I didn't think that I was going to talk about my injury, but Jayne's post caused me to decide otherwise. I know I have mentioned this injury in the past, but these are different times with different readers, and I will likely write about it differently as well.
I was struck with how Jayne's injury stemmed from a seemingly non-threatening situation, and I realized that such was my case, which presently haunts my later life.
Almost exactly 30 years ago except for a few months, it was the first day of summer vacation. I played a few sets of pretty competitive tennis and was feeling good about my game and looking forward to a summer with much good exercise on the court.
That evening, I took my youngest to her softball game and was warming her up before the game. We tossed a few back and forth. She threw one that I had to reach up and to my right for. I stretched up and felt a pop in my ankle. I actually felt like I heard it too, but who knows whether that is possible.
I don't know why it happened. Was there a bit of a depression which I caught just right (or wrong)? I don't really know, but I knew it was bad straight away, and the immediate swelling provided plenty of confirmation. So I made arrangements for a neighbour to take my daughter home after the game, hobbled to the car, and basically drove with my wrong foot. I got into the driveway, leaned on the horn, and asked Sue to take me to the hospital once she came outside to see what was going on.
These were the days before triage, and I sat in the waiting room quite awhile without being attended to: no ice or elevation. It irks me now to think about such lack of treatment, but that was then.
Eventually they bandaged me up and sent me home with a cane and a prescription for Tylenol 3s. I don't know how many of those pills I took that night, but it was way more than my limit, and they didn't help at all, or at least it didn't feel like they did. I was in agony,
Basically, I spent most of that summer in my recliner where I read a lot of Ludlum. Eventually I had physio and began to get back on my feet, just about in time for school to recommence two months later. Physio had been delayed because my foot had reacted to the bandages and given me a huge blister type of bubble on the inset. It was ridiculously huge.
Back to school I went without a cane and managed to play tennis again the next summer, but it was mostly less demanding doubles and not energetic singles. I remember reprogramming myself to begin my runs with my left foot and not my right, but I managed.
But the injury changed the way that my foot fell when I stepped, and 20 years after the injury, my ankle started to bother me.
Eventually, CT scans revealed the total disappearance on one cartilage plus bone chips. I could have opted for fusion surgery but results couldn't be assured. Not only that, but I wouldn't have been able to put weight on it for 6 months. With, the rest of my body and especially the left knee is not up to me hopping around for 6 months, I decided not to forego the operation.

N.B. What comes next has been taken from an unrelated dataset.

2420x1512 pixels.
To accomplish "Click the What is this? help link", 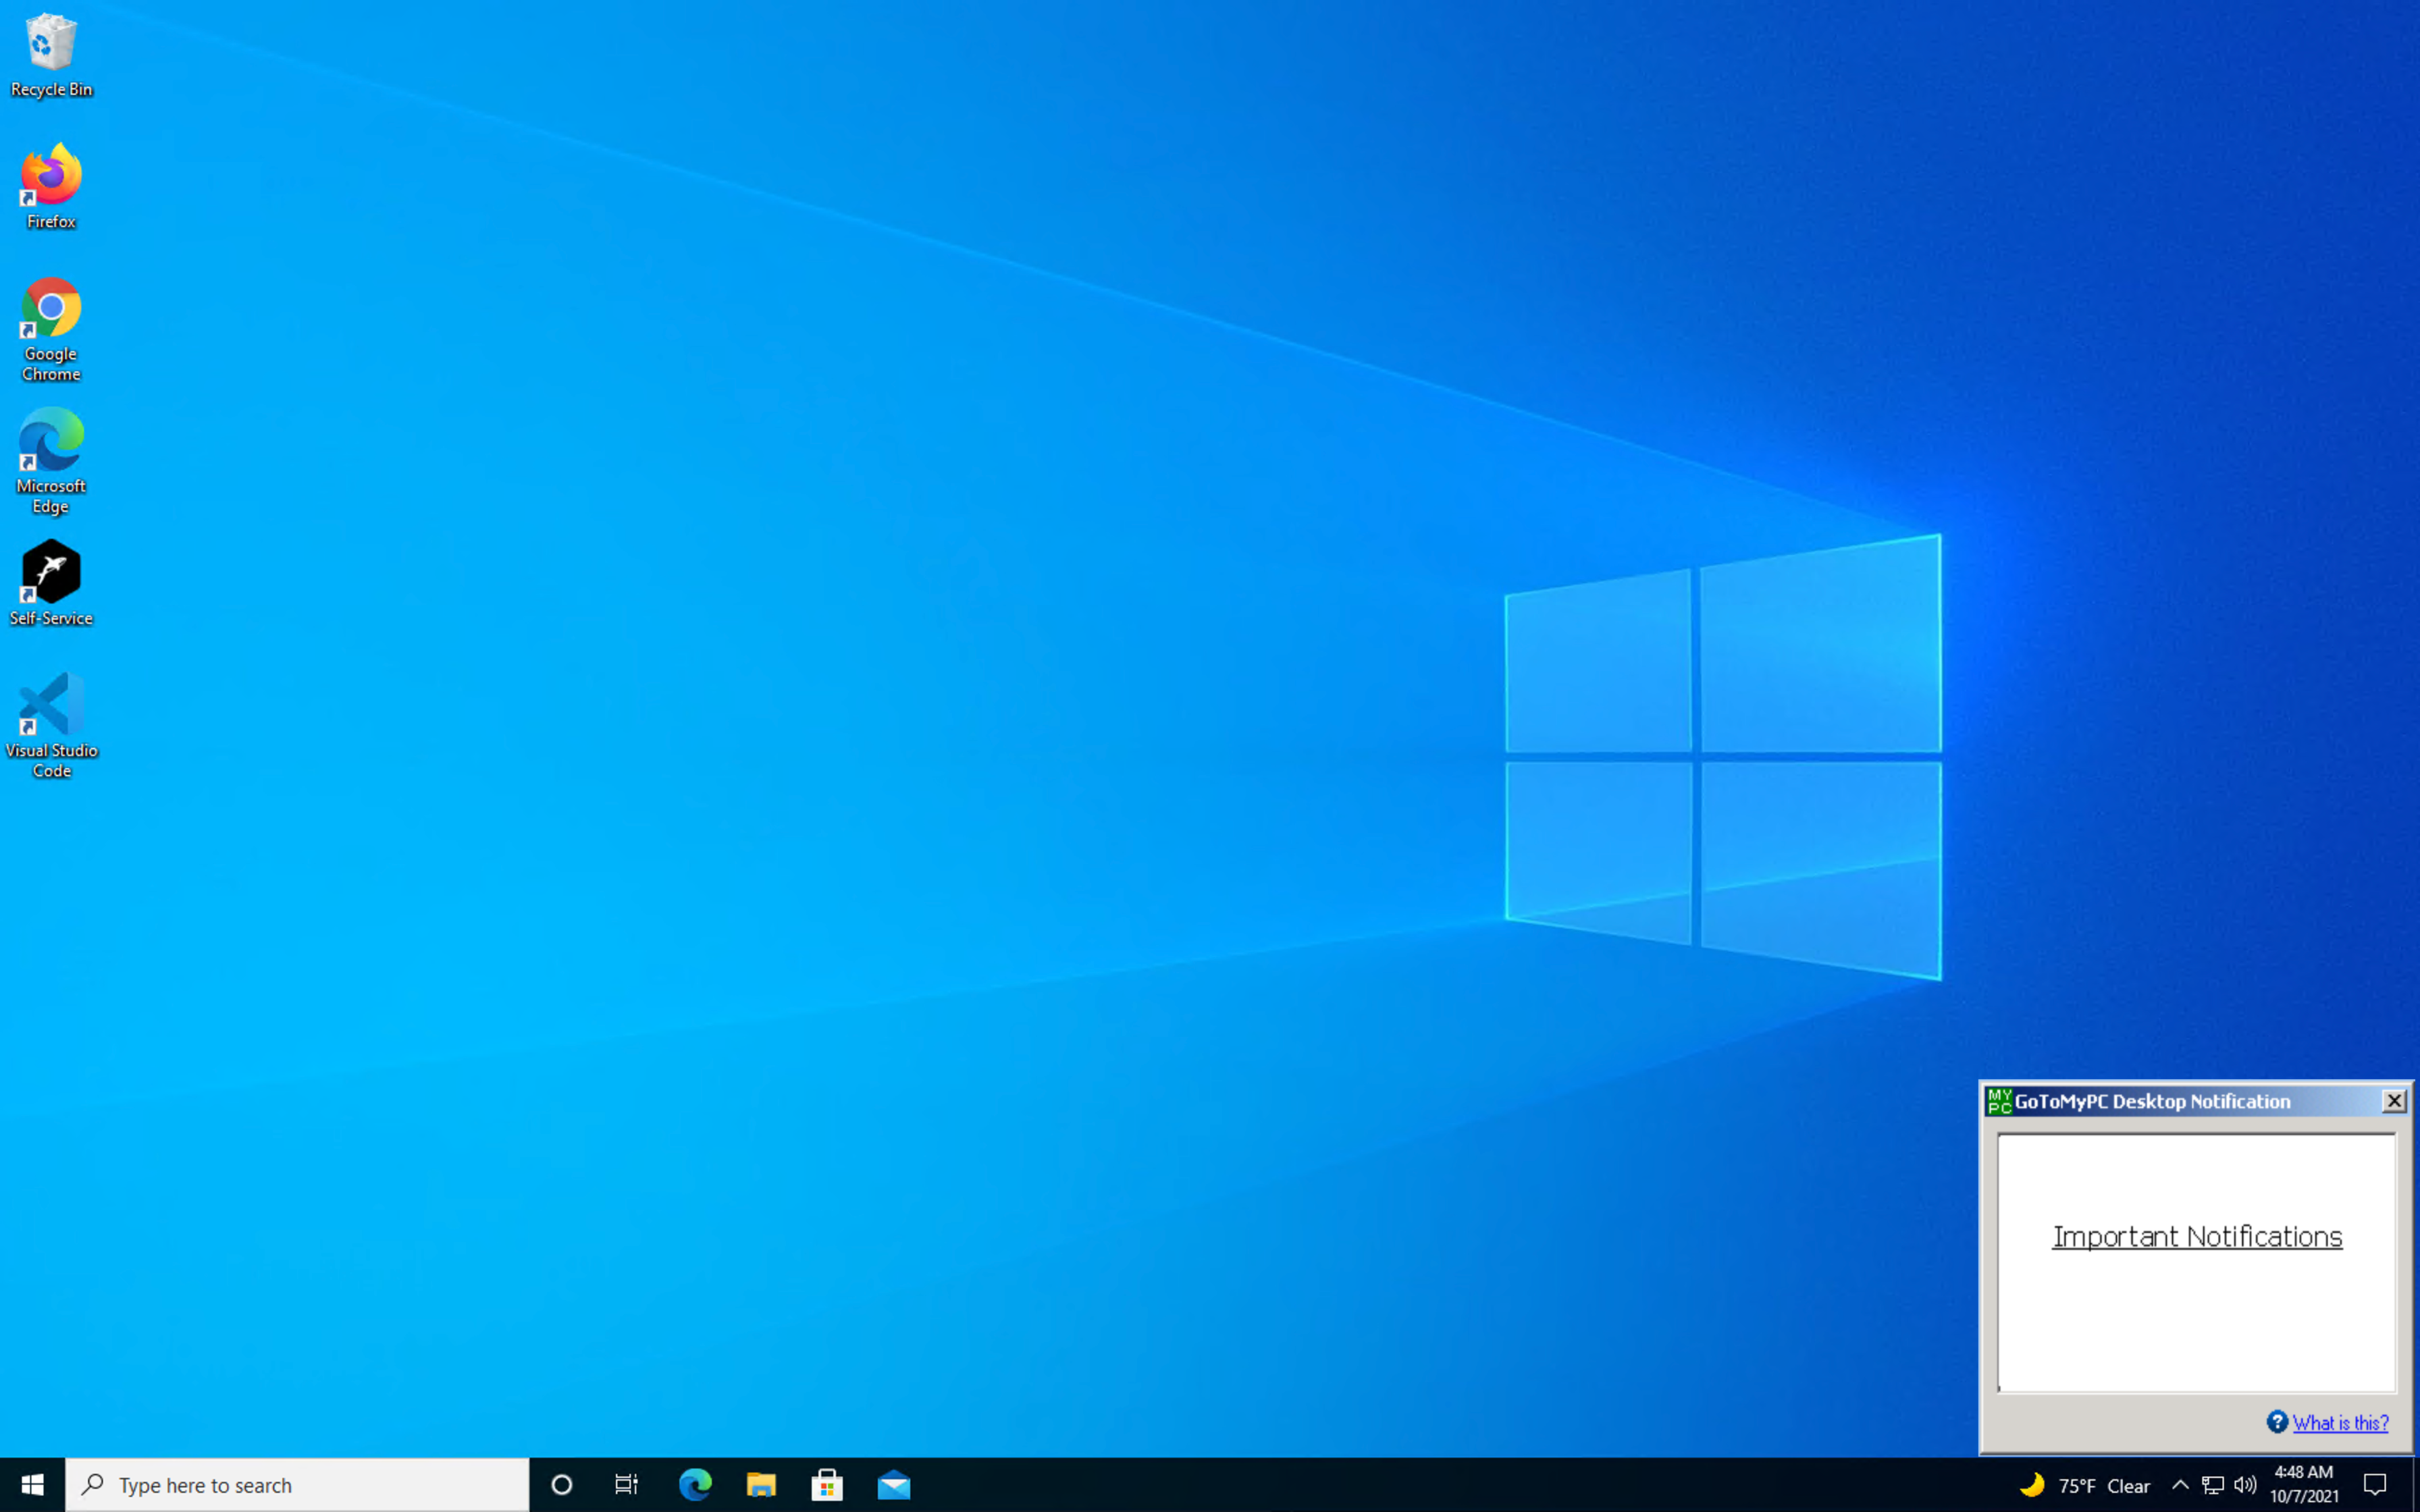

And so, I live with a limp or at least an odd gait and feel the pain in my ankle with every step. While I don't want to overstate the pain, it does exist. I still sometimes contemplate having that operation although I still don't have a clue about how I would manage that long recovery.
So, I kind of hobble about on my slow but almost daily walks, but I do keep at it regardless. I call it hobbling, but I trust that it isn't too noticeable. In other words, I don't think I exactly look severely injured.
That seemingly innocent action of stretching for the ball first caused a summer of inactivity and rehabilitation followed by unremitting lifetime consequences although I did have two decades where my ankle was relatively good. I guess that is something to be thankful for. But don't ask me to be overly appreciative. Okay?